Re: [PROPOSAL] DLab for Apache Incubator

2018-08-14 Thread P. Taylor Goetz
If there’s no further discussion, I will call for a VOTE tomorrow.

-Taylor

> On Aug 6, 2018, at 10:47 AM, P. Taylor Goetz  wrote:
> 
> I would like to propose DLab as an Apache Incubator project.
> 
> The text of the proposal can be found below as well as on the Incubator wiki:
> 
> https://wiki.apache.org/incubator/DLabProposal
> 
> We are seeking additional mentors and would welcome anyone who would like to 
> volunteer.
> 
> -Taylor
> 
> 
> = DLab Proposal =
> 
> == Abstract ==
> DLab is a platform for creating self-service, exploratory data science 
> environments in the cloud using best-of-breed data science tools.
> 
> DLab includes a self-service web console, used to create and manage 
> exploratory environments. It allows teams to spin up analytical environments 
> with just a single click of a mouse. Once established, the environment can be 
> managed by an analytical team itself, leveraging simple and easy-to-use 
> web-based interface.
> 
> == Proposal ==
> In order to work effectively, data scientists rely on a varying suite of 
> analytics tools that are readily available. However, many of those tools are 
> non-trivial to set up in terms of hardware provisioning, software 
> installation, configuration, and deployment. Setting up a collaborative, 
> multi-tenant development environment for data scientists consumes substantial 
> IT and DevOps resources, as well as time. These factors often combine to 
> hinder the agility and effectiveness of data science teams within an 
> organization. Current solutions are largely closed source and/or proprietary, 
> and committing to a given solution introduces the potential for vendor 
> lock-in.
> 
> EPAM Systems developed DLab in response to the lack of open source, 
> permissibly licensed solutions to better enable data science workflows.
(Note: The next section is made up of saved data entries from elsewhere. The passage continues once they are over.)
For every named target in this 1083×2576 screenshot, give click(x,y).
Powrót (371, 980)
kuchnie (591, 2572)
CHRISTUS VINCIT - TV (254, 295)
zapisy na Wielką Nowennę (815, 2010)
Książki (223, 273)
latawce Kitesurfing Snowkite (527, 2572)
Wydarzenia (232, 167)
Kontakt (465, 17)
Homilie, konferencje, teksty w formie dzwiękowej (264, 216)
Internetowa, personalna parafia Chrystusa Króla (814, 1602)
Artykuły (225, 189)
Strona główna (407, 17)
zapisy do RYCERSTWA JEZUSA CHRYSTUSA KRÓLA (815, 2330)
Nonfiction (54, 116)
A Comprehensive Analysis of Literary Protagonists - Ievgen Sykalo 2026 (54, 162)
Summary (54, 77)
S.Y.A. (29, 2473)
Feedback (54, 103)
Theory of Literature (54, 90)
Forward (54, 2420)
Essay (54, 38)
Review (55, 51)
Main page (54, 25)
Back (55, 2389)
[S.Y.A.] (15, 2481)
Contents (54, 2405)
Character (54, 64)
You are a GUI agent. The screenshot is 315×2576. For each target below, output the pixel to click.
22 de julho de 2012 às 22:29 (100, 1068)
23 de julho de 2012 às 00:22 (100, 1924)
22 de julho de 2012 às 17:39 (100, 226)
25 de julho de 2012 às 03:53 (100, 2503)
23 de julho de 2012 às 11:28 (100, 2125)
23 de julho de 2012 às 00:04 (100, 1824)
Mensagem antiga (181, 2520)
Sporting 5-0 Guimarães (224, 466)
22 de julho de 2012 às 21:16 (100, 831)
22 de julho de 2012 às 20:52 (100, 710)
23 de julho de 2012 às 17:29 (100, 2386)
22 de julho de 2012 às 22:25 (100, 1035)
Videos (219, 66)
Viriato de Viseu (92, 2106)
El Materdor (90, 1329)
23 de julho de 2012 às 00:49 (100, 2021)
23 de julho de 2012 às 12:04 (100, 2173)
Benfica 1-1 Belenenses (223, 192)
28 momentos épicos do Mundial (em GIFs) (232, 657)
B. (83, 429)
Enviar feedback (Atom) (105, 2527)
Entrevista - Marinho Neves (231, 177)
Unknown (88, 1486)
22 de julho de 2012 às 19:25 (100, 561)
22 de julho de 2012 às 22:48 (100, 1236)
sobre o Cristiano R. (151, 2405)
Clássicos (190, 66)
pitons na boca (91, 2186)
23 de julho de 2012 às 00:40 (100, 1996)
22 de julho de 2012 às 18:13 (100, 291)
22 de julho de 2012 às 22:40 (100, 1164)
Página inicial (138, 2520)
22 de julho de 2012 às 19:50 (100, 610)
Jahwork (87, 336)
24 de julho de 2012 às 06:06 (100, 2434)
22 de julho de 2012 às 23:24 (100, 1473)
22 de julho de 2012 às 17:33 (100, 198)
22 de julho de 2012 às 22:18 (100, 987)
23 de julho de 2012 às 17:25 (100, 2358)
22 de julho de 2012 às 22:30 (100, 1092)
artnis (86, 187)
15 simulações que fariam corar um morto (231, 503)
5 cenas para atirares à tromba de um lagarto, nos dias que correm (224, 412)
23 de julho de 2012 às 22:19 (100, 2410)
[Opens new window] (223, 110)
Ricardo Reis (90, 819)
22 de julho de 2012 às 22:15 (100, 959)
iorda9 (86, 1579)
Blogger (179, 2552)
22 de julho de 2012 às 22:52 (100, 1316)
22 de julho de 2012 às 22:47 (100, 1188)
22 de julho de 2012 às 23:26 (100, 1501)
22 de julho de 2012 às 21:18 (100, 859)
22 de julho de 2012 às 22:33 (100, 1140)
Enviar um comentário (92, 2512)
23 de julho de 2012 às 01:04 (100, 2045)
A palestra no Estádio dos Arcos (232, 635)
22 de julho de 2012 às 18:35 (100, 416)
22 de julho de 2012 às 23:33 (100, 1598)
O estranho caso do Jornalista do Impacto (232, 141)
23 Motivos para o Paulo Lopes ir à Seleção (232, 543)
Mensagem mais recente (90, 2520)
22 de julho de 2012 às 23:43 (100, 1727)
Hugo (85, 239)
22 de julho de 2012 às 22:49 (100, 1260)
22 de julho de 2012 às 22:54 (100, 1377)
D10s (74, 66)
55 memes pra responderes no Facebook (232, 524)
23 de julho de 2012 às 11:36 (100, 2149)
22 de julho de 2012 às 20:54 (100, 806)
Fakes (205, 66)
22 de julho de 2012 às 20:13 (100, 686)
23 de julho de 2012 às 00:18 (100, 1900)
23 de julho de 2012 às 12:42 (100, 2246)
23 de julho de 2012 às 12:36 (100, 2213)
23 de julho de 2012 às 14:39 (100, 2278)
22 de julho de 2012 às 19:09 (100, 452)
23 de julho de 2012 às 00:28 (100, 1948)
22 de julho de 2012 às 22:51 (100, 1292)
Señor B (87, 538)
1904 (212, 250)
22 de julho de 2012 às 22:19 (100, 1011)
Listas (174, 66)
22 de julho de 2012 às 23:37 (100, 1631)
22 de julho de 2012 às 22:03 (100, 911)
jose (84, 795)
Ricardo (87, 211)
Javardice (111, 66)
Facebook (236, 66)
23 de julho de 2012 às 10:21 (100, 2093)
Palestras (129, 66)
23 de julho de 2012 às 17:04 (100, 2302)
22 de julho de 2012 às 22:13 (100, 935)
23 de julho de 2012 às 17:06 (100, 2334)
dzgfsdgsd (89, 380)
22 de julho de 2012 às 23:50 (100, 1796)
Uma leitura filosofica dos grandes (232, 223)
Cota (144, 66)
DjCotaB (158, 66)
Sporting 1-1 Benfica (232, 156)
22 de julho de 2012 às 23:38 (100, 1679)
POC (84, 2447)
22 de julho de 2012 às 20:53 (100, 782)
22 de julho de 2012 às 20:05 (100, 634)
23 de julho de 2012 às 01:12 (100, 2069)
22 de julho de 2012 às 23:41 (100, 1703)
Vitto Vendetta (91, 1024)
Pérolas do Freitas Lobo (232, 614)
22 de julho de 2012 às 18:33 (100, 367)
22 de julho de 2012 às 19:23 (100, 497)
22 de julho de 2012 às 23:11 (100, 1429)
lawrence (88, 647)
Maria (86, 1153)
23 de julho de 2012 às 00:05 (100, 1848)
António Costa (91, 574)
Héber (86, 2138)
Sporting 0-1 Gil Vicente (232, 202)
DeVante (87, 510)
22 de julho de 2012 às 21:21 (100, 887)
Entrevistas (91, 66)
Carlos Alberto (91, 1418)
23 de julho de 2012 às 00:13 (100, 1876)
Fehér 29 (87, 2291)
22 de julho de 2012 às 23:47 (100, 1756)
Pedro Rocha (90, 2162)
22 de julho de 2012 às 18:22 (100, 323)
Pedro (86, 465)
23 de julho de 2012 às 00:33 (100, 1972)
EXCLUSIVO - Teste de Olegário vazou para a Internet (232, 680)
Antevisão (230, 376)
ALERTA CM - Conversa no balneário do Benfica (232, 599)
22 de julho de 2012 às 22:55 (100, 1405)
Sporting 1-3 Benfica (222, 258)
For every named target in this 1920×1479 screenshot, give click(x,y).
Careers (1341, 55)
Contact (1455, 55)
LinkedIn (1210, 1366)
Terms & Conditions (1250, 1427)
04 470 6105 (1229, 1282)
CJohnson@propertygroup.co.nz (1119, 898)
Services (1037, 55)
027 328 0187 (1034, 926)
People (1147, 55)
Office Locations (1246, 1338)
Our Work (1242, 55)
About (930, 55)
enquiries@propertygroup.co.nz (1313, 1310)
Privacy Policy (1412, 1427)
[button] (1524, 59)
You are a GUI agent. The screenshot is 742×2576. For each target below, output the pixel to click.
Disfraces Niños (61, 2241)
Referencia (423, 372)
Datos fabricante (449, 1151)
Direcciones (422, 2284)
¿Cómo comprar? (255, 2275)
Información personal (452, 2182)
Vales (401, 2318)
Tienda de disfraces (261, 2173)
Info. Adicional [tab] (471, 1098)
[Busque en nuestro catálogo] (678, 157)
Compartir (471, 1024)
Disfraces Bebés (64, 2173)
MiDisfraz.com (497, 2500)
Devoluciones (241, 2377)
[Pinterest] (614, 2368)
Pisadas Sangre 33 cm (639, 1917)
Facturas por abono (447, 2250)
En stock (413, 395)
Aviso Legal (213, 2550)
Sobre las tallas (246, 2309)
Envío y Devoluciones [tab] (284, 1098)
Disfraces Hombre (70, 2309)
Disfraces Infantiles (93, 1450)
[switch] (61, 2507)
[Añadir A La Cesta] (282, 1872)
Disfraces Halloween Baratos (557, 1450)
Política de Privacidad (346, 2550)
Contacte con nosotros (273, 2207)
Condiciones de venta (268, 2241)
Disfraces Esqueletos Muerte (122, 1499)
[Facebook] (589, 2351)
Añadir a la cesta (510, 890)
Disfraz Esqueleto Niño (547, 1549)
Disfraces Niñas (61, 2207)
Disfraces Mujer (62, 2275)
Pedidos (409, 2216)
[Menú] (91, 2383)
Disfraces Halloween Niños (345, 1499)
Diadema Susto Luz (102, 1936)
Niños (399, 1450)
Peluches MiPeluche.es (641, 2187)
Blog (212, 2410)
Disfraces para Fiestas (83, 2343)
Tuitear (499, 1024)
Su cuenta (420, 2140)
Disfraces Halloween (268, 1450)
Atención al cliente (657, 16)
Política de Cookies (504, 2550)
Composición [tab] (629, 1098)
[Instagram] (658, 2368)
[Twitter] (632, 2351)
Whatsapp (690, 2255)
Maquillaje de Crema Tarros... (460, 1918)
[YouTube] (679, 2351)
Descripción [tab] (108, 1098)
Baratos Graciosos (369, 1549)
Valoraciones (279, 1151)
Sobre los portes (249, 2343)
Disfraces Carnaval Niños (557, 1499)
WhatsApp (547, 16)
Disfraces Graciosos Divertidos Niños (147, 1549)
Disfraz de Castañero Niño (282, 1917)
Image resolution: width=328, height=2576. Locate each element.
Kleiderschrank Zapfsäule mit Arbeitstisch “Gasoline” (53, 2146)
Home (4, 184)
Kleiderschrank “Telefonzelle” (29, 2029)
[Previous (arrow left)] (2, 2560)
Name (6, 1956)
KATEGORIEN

The 
> ALv2 was selected to encourage open development and user adoption. DLab was 
> open sourced on Dec 29, 2016 and is under active development with support 
> from EPAM Systems.
> 
> We believe DLab is a unique solution with no current open source equivalent. 
> Our primary goals of incubation are to grow and diversify the DLab community 
> to ensure its long-term sustainability.
> 
> == Rationale ==
> DLab is a platform that provides data scientists with the ability to 
> self-provision, without IT support, exploratory and production environments 
> with their preferred set of tools installed and pre-configured. Tool options 
> include, but are not limited to:
> 
> * Apache Spark
> * Apache Flink (planned)
> * Apache Zeppelin
> * Jupyter
> * TensorFlow + Jupyter
> * Deep Learning + Jupyter
> 
> DLab leverages cloud computing providers for virtual hardware provisioning 
> and currently supports the following:
> 
> * Amazon Web Services (AWS)
> * Microsoft Azure
> * Google Compute Platform (GCP) (under development)
> 
> DLab offers git-based collaboration tools for data scientists and developers 
> and integrates with the following git service providers:
> 
> * GItHub
> * GitLab
> * BitBucket
> 
> Additionally, DLab includes the option to configure the UnGit tool in an 
> environment to facilitate collaboration.
> Finally, DLab integrates closely with many security and SSO offerings, 
> including:
> 
> * LDAP
> * Microsoft Active Directory
> * AWS Identity Access Management service
> 
> DLab was designed from the ground up to be highly configurable, flexible, and 
> extensible platform. We believe these qualities will encourage community 
> growth by enabling contributors to easily add new integrations and extensions.
> 
> == Initial Goals ==
> The initial goal will be to move the existing codebase to Apache and 
> integrate with the Apache development process and infrastructure. A primary 
> goal of incubation will be to grow and diversify the DLab PPMC. We are well 
> aware that the project community is comprised of individuals from a single 
> company. We aim to change that during incubation.
> 
> == Current Status ==
> As previously mentioned, DLab is under active development at EPAM Systems, 
> and is being used in a number of production deployments:
> 
> * [An investment company] is using DLab as an AWS-based analytics platform 
> for their data scientists to provide a convenient way to perform multi-tenant 
> data analytics. This enables data scientists to easily provision work 
> environments with integrated data sources based on Elasticsearch, Apache 
> HBase, and Neo4j, and utilizing Apache Spark. This enabled a “one click”, 
> self service option for users to provision an environment with the necessary 
> tools and data.
> 
> * [An electronics manufacturing company] leverages DLab for data quality, 
> data exploration, and analytics. The company’s data scientists leverage DLab 
> to work with data sources that have been transferred to the cloud in order to 
> find new insights on the data, and help the implementation team define 
> requirements for data engineering. The main goal is to increase the 

Re: [PROPOSAL] DLab for Apache Incubator

2018-08-07 Thread P. Taylor Goetz
Thanks Debo,

Traditionally/in practice/lately, those who are not IPMC members are listed as 
“Interested Contributors”. Are you okay with that?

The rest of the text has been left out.